The Sept. 11 attacks and the Iraq war hardened the lines between Washington and the Arab world, accentuating what many scholars and diplomats say is a clash of civilizations. Muslims rallied against the U.S. invasion of Iraq; terrorism flared across the Middle East and into Europe. But something else was happening. Despite President Bush's rhetoric against Islamic militants and Osama bin Laden's screeds on infidels, Western culture was flourishing from Mecca to Tripoli.
A cultural schizophrenia
A crude, yet telling, sign of this was glimpsed in an Internet cafe in northern Iraq days before U.S. cruise missiles would strike Baghdad in 2003. An bearded militant visited two websites during his 30 minutes of surfing -- one sponsored by the terrorist group Ansar al Islam, the other featuring English-language porn.
The anecdote is an extreme illustration of the cultural schizophrenia Muslims in the Middle East say they face, caught on an uneasy plane between fundamentalist preachers and Western-inspired seductions.
"It's the search for an Arab identity, but we don't have an identity," said Emile Slailaty, who directs music videos and commercials in Beirut. "They want to be free and Westernized, but at the same time they want to be conservative.
"Look at what they're doing with the hijab. They're tying it different ways and doing more things with it to make it more sexy, fashionable.

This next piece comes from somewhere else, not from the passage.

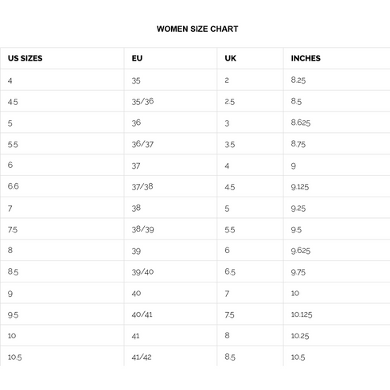Click US size 4 cell
This screenshot has width=390, height=390.
[x=62, y=80]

This is so trendy; young ladies can have lots of color but still be wearing a veil."
It is this in-between cultural landscape that Abu Haiba and other moderate Islamists want to seize from the provocative imagery and iconography of the West.

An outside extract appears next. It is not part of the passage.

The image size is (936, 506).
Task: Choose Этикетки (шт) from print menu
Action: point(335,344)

The Arab world has been absorbing and rejecting the West for centuries, since the Crusades and later when Napoleon's armies marched across the desert with books on the Enlightenment. What's troubling Islamists today, however, is the ubiquitous and consuming nature of Western culture; its capitalism and liberalism are at once dizzying and alarming, especially in the Middle East, where much of the population is poor and angry about its leaders' inability to improve their lives.
Muslim clerics worry that exposure to such unattainable materialism will weaken religious devotion, from the village prayer room to the city mosque. Their concern marks the crucial, antagonistic divide between a secular West that separates religion and state and a Muslim East where conservatives and many moderates adhere to Sharia law -- the strict belief that religion, government and society are indivisible.
"America targets only your religion, it takes your religion away, it will take everything away from you," radical Sheik Fawzi Said told worshipers in Cairo. "The devil knows that and it is the devil that drives the Americans."
Reclaiming religion
Meanwhile, Arab media moguls are reminiscent of cultural magpies, borrowing from the West to create sophisticated, hybrid television programs, such as reality shows and spinoffs of "Friends," to appeal to Muslim sensibilities. The result is Saudi rappers and an outspoken Egyptian sex therapist who wears a veil and speaks as knowledgeably about orgasms as she does about the prophet Muhammad.
Abu Haiba is distilling his own voice amid the clatter. He epitomizes the progressive Islamist. Urbane, lightly bearded and English-speaking, he talks of the complexities of infusing art with religion. He is careful to show plurality -- he happily mentions that he has a Jewish friend -- but is insistent that Islam should permeate all aspects of life. During a recent interview, he excused himself briefly to answer the sunset call to prayer.